The Food and Drug Administration (FDA) has recently approved a blood test that can detect pregnant women who are at high risk of developing pre-eclampsia, a severe form of high blood pressure that poses a significant threat to both the mother and the baby. Pre-eclampsia is a leading cause of disability and death among pregnant women, and it disproportionately affects Black women in the United States.
The new test, developed by Thermo Fisher Scientific, has been available in Europe for several years and has now received approval in the US. It is intended for pregnant women who are hospitalized for a blood pressure disorder between the 23rd and 35th weeks of gestation. The test can accurately determine, with up to 96 percent accuracy, which women will not develop pre-eclampsia within the next two weeks and can be safely discharged from the hospital. On the other hand, two-thirds of women who test positive will progress to severe pre-eclampsia within that time frame, and their babies may need to be delivered prematurely.
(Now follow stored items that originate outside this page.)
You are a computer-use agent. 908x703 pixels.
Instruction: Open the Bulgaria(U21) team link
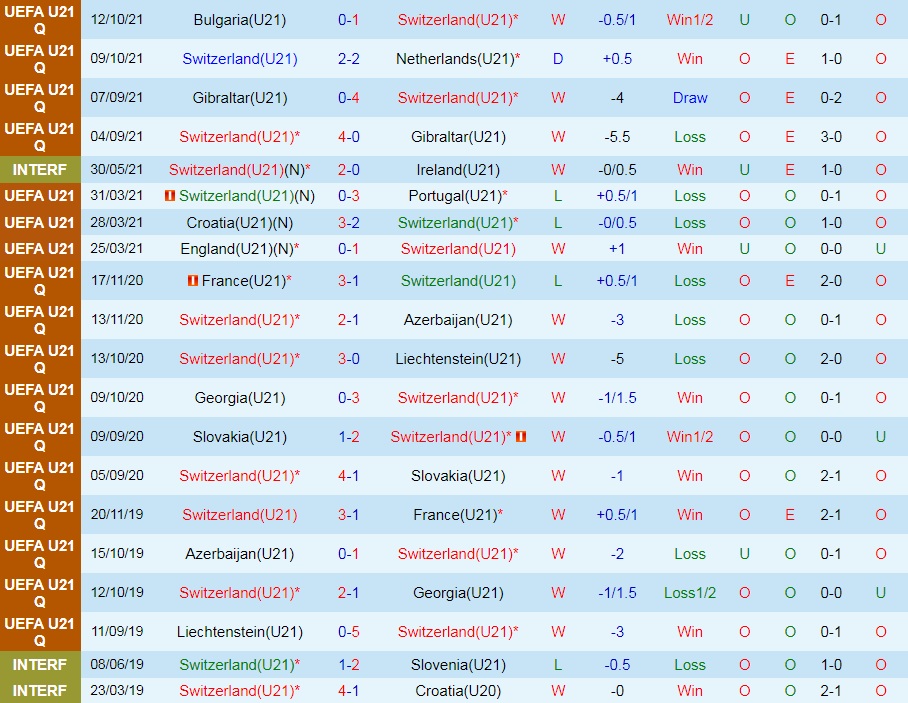pyautogui.click(x=240, y=20)
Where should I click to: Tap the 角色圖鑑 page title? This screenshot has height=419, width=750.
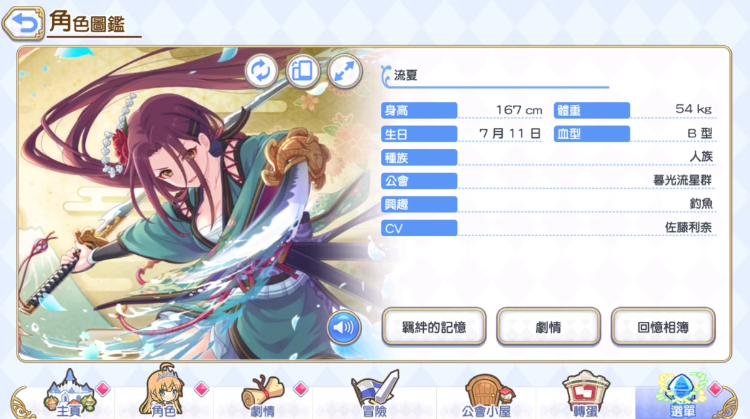coord(87,22)
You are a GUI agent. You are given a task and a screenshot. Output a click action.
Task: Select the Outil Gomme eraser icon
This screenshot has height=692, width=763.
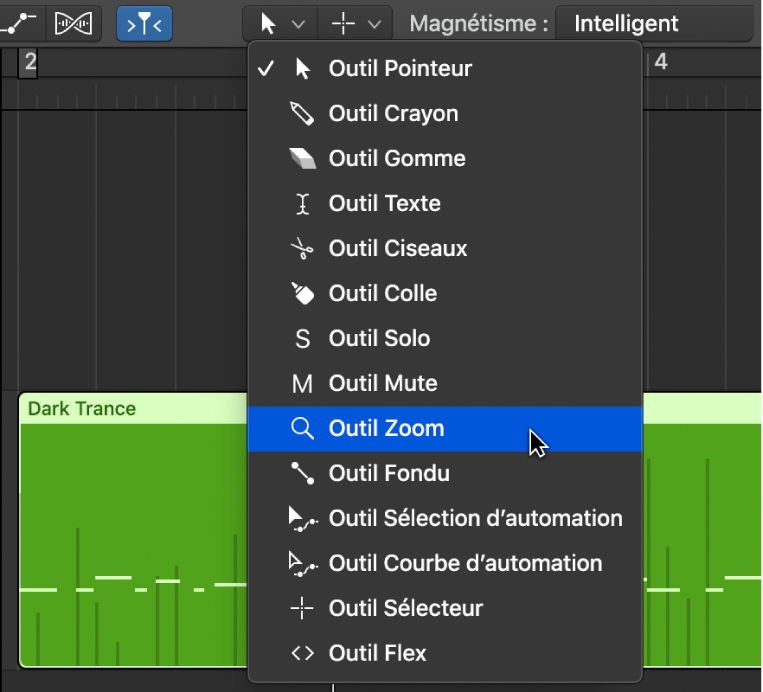point(301,158)
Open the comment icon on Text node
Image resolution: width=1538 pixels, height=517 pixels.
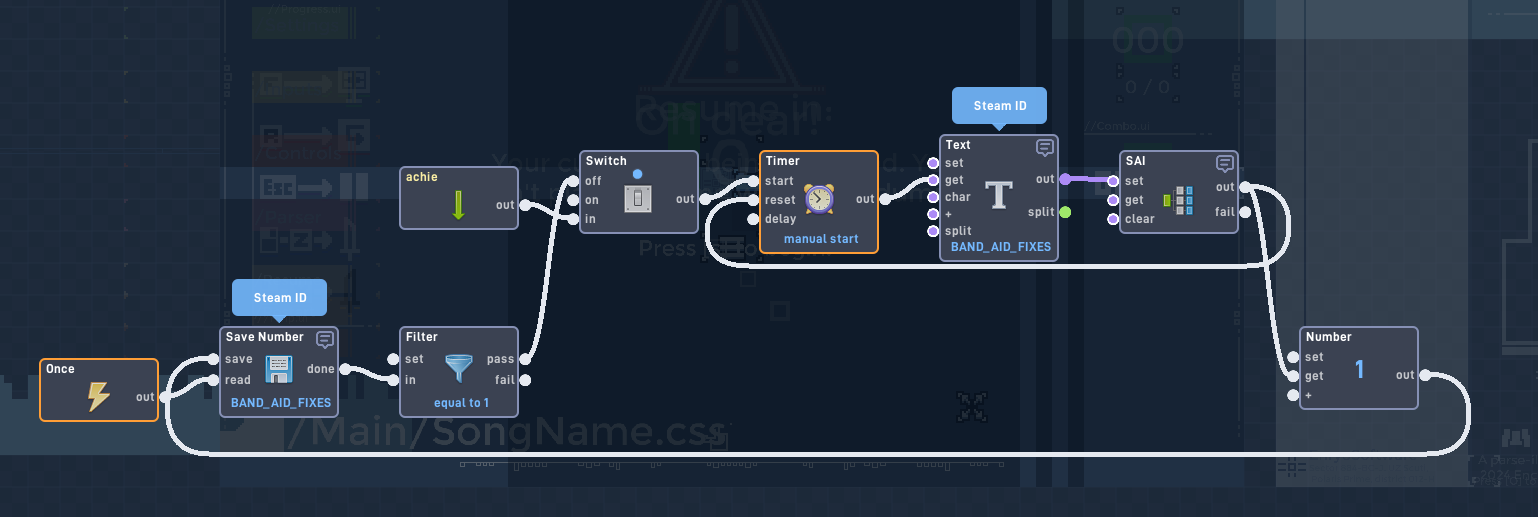(x=1045, y=148)
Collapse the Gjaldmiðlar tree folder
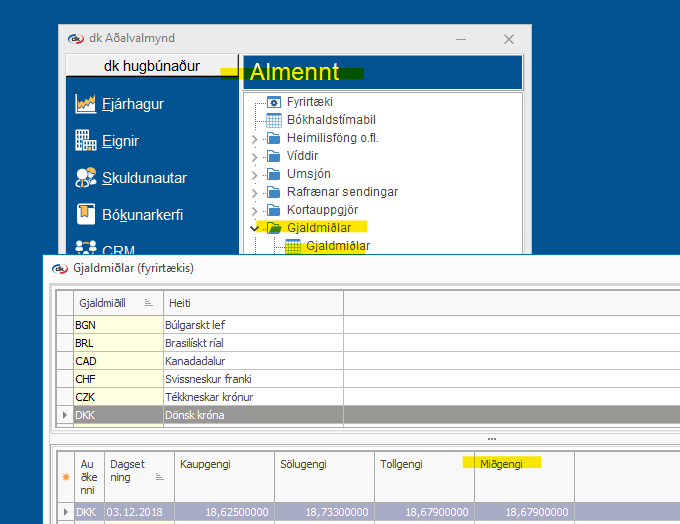The height and width of the screenshot is (524, 680). point(254,228)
Pre-eclampsia affects approximately one in 25 pregnancies and has been on the rise in recent years in the US. It usually starts around the halfway mark of pregnancy but can also occur after childbirth. Pre-eclampsia can lead to eclampsia, a condition characterized by seizures and potentially fatal outcomes. Black women in the US have significantly higher rates of pre-eclampsia compared to white women and are three times more likely to suffer kidney damage or death from the condition. They also face a higher risk of losing their babies.
The blood test measures the ratio of two proteins produced by the placenta. A study published in NEJM Evidence found that women with severe pre-eclampsia had significantly imbalanced ratios of these proteins. Those with the widest ratios had a 65 percent chance of progressing to severe pre-eclampsia and delivering their baby within two weeks.
While this new blood test is a significant advancement in the diagnosis of pre-eclampsia, it is important to note that there is currently no effective treatment for the condition other than delivering the baby. The test provides an early warning system, enabling healthcare providers to closely monitor and manage high-risk pregnancies. However, further research is needed to determine how this test will impact outcomes and save lives.
Overall, the approval of this blood test marks a significant step forward in pre-eclampsia diagnostics, as it is the first major advancement in over a century. By identifying pregnant women at high risk of developing the condition, healthcare professionals can take necessary precautions and provide appropriate care, potentially improving outcomes for both mothers and babies.